Hi!
http://cowlark.com/cowgol/
...
I estimate the 65c02:Z80 generated code size to be about 1.1. As the 65c02 compiler compiled for the Z80 is 60210 bytes, that makes the 65c02 compiler compiled for the 65c02 to be about 66kB. So close... (But of course it also needs some memory to actually run in!)
It is great to see more languages for the 6502, specially ones with the compiler (almost) capable of running in the 6502
Also, I agree that by limiting the use of recursion you make the language potentially faster and more portable, as the usable stack sizes in the 6502 are really small.
About the compiler size, in my FastBasic I opted for a novel approach to fit all the compiler (plus runtime and full-screen editor) in only 8kB (or 9.5kB with floating-point support): the compiler is programmed in it's own interpreted bytecode, a simple "parsing machine".
This is slower than a compiler in assembler, but the parsing machine is really small, as it implements a PEG parser (via recursive descent) in which each rule is only one byte, and the emitted code is also stored in the parsing bytecode.
For example, from
https://github.com/dmsc/fastbasic/blob/ ... /basic.syn this is an extract on how a "terminal expression" is parsed, in the parser gramar:
Code: Select all
T_EXPR: integer constant, variable or function
emit { TOK_BYTE } E_NUMBER_BYTE
emit { TOK_NUM } E_NUMBER_WORD
"-" T_EXPR emit { TOK_NEG }
"+" T_EXPR
"NOT" NOT_EXPR emit { TOK_L_NOT }
ARRAY_WORD_ADDR emit { TOK_DPEEK }
ARRAY_BYTE_ADDR emit { TOK_PEEK }
emit { TOK_VAR_LOAD } E_VAR_WORD
PAR_EXPR
For each rule, there is one alternative on each line, and each alternative is composed with all the sub-rules one after the other, so the above means that to parse a "T_EXPR", you generate the VM token "TOK_BYTE" (equivalent to a "LDA #") and them try to parse "E_NUMBER_BYTE" (this will parse a number 0-255 and store it in the code).
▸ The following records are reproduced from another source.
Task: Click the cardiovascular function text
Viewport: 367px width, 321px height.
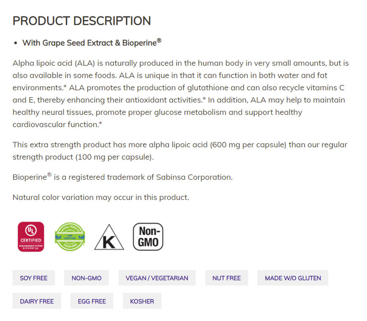Action: (x=57, y=125)
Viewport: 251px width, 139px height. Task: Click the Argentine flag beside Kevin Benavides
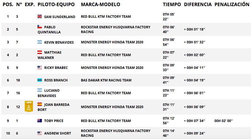tap(40, 42)
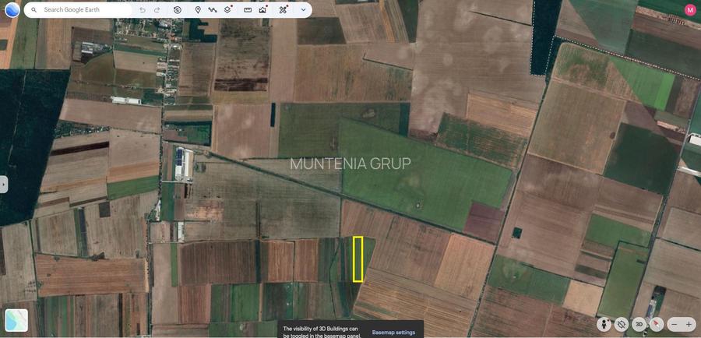
Task: Open the satellite tools icon
Action: 283,10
If this is not possible, the following rule tries to parse a WORD (number from -32768 to 32767), if not it tries to parse a "-" sign followed by recursively trying to again parse an T_EXPR, and then emitting the code for "TOK_NEG" (negation), etc.
Note that the parser machine will rewind the parser when a rule fails, and all the generated code will be discarded. Also, the "E_*" rules are calls to machine code that implement special functionality (so the number parsing is done in machine language).
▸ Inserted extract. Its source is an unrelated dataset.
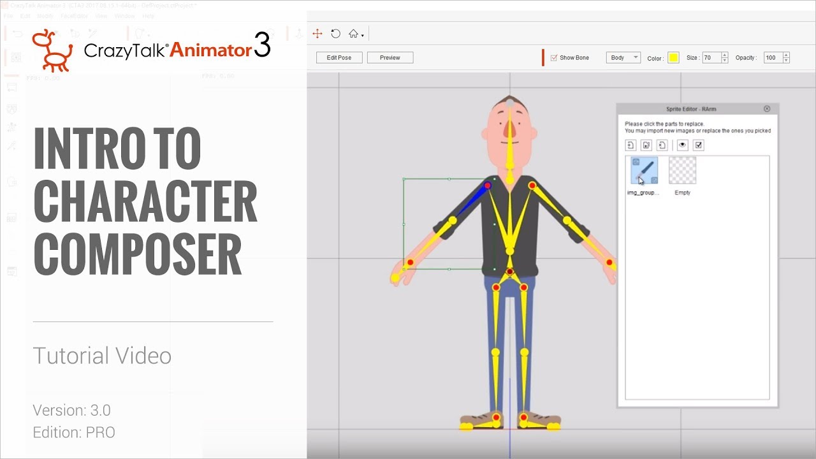The height and width of the screenshot is (459, 816).
Task: Click the import image icon in Sprite Editor
Action: tap(629, 145)
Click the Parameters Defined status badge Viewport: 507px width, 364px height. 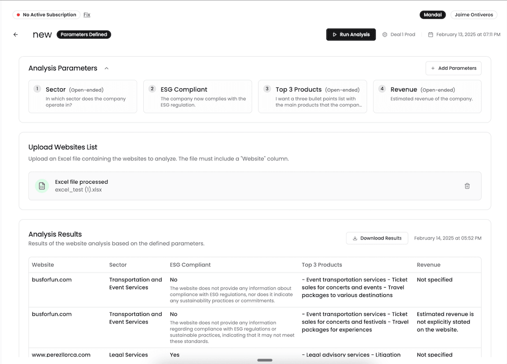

After the parsing is complete, the generated code can be run as-is (in the interpreter), but the compiler does a peephole pass that replaces a lot of the generated expressions with simpler ones, for example, for an array access the parser generates:
Code: Select all
# Code for B = A(X+1)
VAR_LOAD A
PUSH
VAR_LOAD X
PUSH
LOAD_BYTE #1
ADD
USHL
ADD
DPEEK
VAR_STORE B
After the peephole, this is optimized to:
Code: Select all
LOAD_1
ADD_VAR X
USHL
ADD_VAR A
DPEEK
VAR_STORE B
As you see, all stack operations (PUSH and ADD) were eliminated, and now the code is much smaller and faster. The good thing is that the peephole does not need to be performed at the same time than the parsing, as the original program is not needed for the optimization.
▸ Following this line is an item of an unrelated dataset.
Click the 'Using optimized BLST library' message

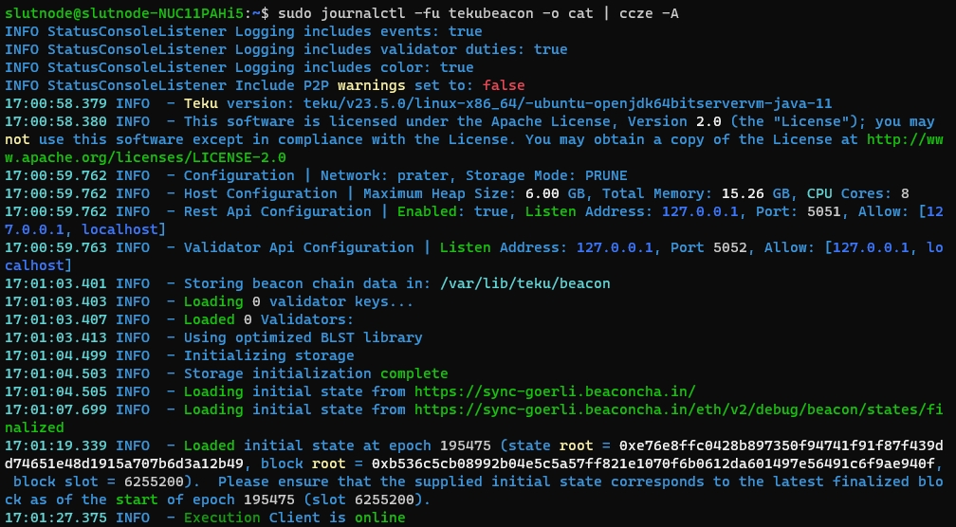tap(303, 337)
I'm slowly writing now a new pass to transform the bytecode to 6502 assembler, this simply replaces each bytecode with equivalent 6502 assembler, the above would turn to:
Code: Select all
LDA #1
LDX #0
CLC
ADC VAR_X
PHA
TXA
ADC VAR_X+1
TAX
PLA
ASL
PHA
TXA
ASL
TAX
PLA
CLC
ADC VAR_A
PHA
TXA
ADC VAR_A+1
TAX
PLA
STA PTR
STX PTR+1
LDY #1
LDA (PTR), Y
TAX
DEY
LDA (PTR), Y
STA VAR_B
STX VAR_B+1
So, generated code is still very bad, but at least is a lot faster than the bytecode interpreter
Have Fun!